Keywords: Brain abscess, Citrobacter freundii , glutaric aciduria type 1
|How to cite this article:|
Mukhopadhyay C, Dey A, Bairy I. Citrobacter freundii infection in glutaric aciduria type 1: Adding insult to injury. J Postgrad Med 2008;54:35-6
|How to cite this URL:|
Mukhopadhyay C, Dey A, Bairy I. Citrobacter freundii infection in glutaric aciduria type 1: Adding insult to injury. J Postgrad Med [serial online] 2008 [cited 2020 Jul 3];54:35-6. Available from: http://www.jpgmonline.com/text.asp?2008/54/1/35/39189
In neonates, Citrobacter spp. ( C. koseri and C. freundii ) are more frequently associated with brain abscess in contrast to the leading agents, Escherichia More Details coli K1 and Group B streptococci. , Citrobacter freundii possesses enough invasive capabilities to cross an apparently intact anatomical barrier to produce meningitis and abscess with high mortality. ,,
Glutaric aciduria type I (GA1) is an autosomal recessive disorder due to glutaryl CoA dehydrogenase deficiency in the degradation of lysine, hydroxylysine, and tryptophan.  Affected children (2-37 months) may present with macrocephaly, loss of head control, choreoathetosis, seizures, generalized rigidity, opisthotonos, and dystonia after an infectious illness.  The two other genotypically as well as phenotypically heterogenous varieties are GA2, an x-linked disorder with multiple acyl-CoA dehydrogenases deficiency and GA3, a rare peroxisomal abnormality. 

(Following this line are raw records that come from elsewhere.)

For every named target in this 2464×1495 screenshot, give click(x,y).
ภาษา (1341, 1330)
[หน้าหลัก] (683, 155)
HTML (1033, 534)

Despite massive excretion of glutarate (GA) in GA1, small excretion of 3-hydroxyglutaric acid (3-OHGA) in urine is significant, specific, and only diagnostic metabolite in some samples. Moreover, 3-OHGA can cause striatal necrosis in one-third of the patients with structural alterations in blood-brain barrier (BBB) cells like cytosol lucency, cytoskeleton break-down, mitochondrial swelling, and formation of the pinocytic vesicles.  The combination of fronto-operculo-temporal hypoplasia and communicating hydrocephalus are pathgnomonic. Brain abscess, however, is not a common manifestation in children with GA1. Since this is the first documented case of C. freundii in a GA1 patient, any association with severity of Citrobacter infection remains to be seen.
| :: Case Report|| |
In March, 2006 a 2-year-old boy was admitted with fever, altered sensorium, and hurried breathing. He was previously admitted at 11 months of age with fever, drowsiness, and loss of head control without any history of infectious illness. Developmental milestones were not delayed so far. Although born prematurely by forceps delivery, there was no history of antenatal complication (weight at birth 3.5 kg). There was no immediate postnatal complication as well and no suggestive family history of GA1. The child was treated empirically with ceftriaxone and amikacin.
He was readmitted at the age of 22 months with fever and loss of head control. His milestones were severely delayed since he could only sit at that time. On examination, there was frontal bossing, 'setting sun sign,' absent tendon jerk, and hypotonicity. The head circumference was 52 cm (above 2 SD) with extra-axial fluid collection and mild cerebral atrophy. There was an episode of lower respiratory tract infection 3 months back when the child was treated with antibiotics without any microbiological investigation. Gas Chromatography and Mass Spectrometry (GC/MS) of urinary organic compounds (Metabolic and Genetic Healthcare Services, MILS International India, Matsumoto Institute of Life Sciences, Japan) showed increased excretion of lactate 4.96 (control below 0.5 by MILS method), GA 5.30 µmol/mmol Cr (control: zero), and 3-OHGA 0.78 µmol/mmol Cr (control: zero), which is characteristic of GA1. He was treated with riboflavin (10 mg 4 tab TDS), carnitine (500 mg 1 tab BD), and diamox (250 mg 1 tab TDS).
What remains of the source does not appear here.